En 1996 decía: “Cámara secreta es un complejo conjunto de textos a través de los cuales Rodríguez Juliá, en la misma medida en que recorre la historia de la fotografía desde su popularización a partir del año 1888, redescubre la intrahistoria de la fotografía erótica. El universo del daguerrotipo, sin embargo, apenas se insinúa. Rodríguez Juliá quiere sembrarnos en un momento particular de la historia europea. La impresión que nos deja este libro es una que se había recuperado mediante la revisión de los procesos históricos finiseculares: la fotografía es una de las grandes marcas de la modernidad madura que, incluso, ayuda a los modernos en la  toma de conciencia de que la época arriba a sus propios límites.  En cierta medida, el perfeccionamiento de la fotografía puede explicar muchas de las rupturas que se ofrecen dentro del conjunto de las artes plásticas de Europa, una vez agotados los cánones que su misma tradición le había impuesto. Por eso no resulta sorprendente que un envejecido Emilio Zolá, sea una de las primeras figuras que se enamore del género fotográfico tan fatalmente como se enamoró de su Jeanne Rozerot.

[En el 2010 reafirmo la percepción de que Rodríguez Juliá enfrenta el problema de la Historia desde una perspectiva más allá del suspenso, el acontecimiento y la mera trama. Trata de tomarla por asalto, espero excusen la metáfora cinegética  y/o bélica, desde su vitalidad o su emocionalidad. Por eso la Segunda intempestiva de Federico Nietzsche me llega a la memoria con tanta premura en este caso.]
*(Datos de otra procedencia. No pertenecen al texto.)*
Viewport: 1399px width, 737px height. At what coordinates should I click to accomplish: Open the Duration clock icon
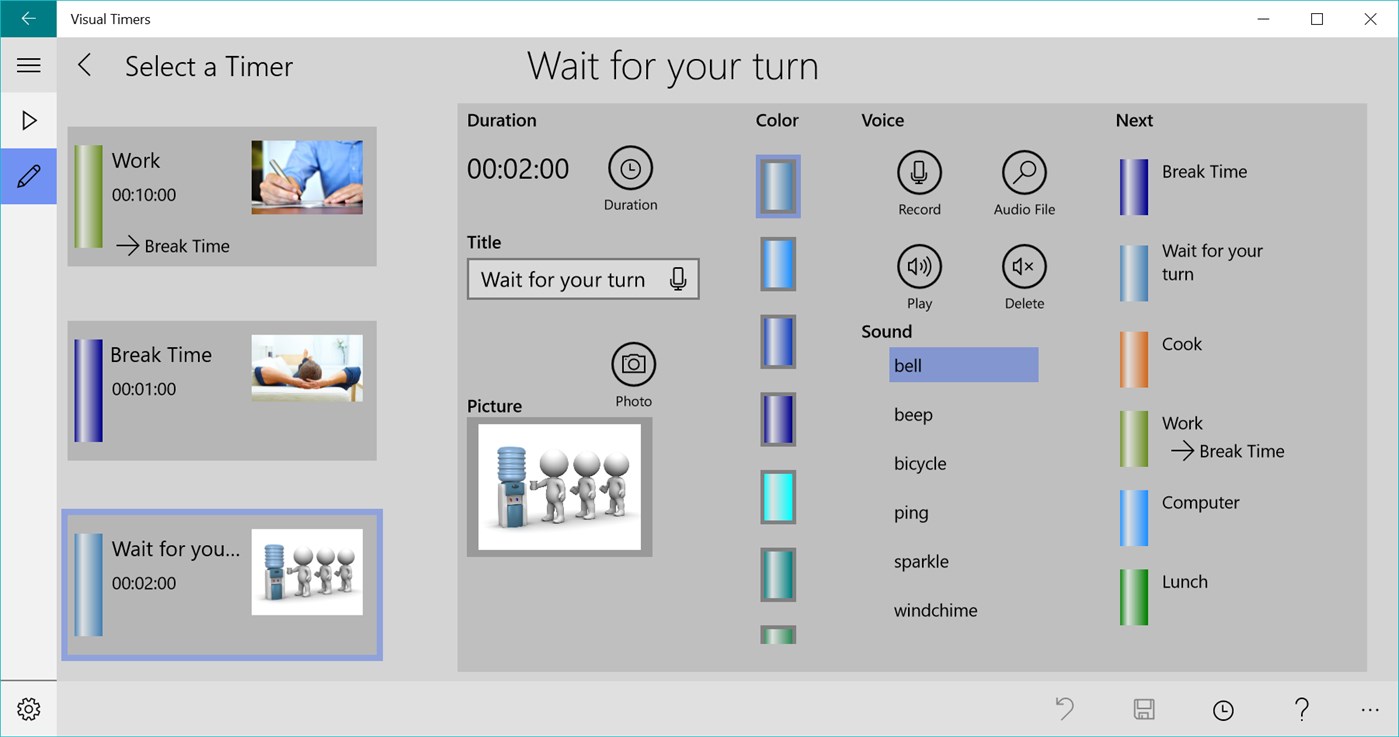pyautogui.click(x=630, y=168)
En 1996 decía: “Cámara secreta está selectivamente ilustrado con una serie de imágenes que cuentan su propia historia y callan también algún severo secreto. Lo que yo me pregunto es ¿por qué Tina Modotti me resulta tan tierna en una desnudez que se supone despierte en mi la promesa de la “inmortalidad erótica” o la lascivia? Texto y pretexto erótico hacen en este libro el perfecto juego que, sin perder la personalidad caribeña, demuestra la capacidad del autor para aproximarse a uno de los temas humanos por excelencia: la sexualidad.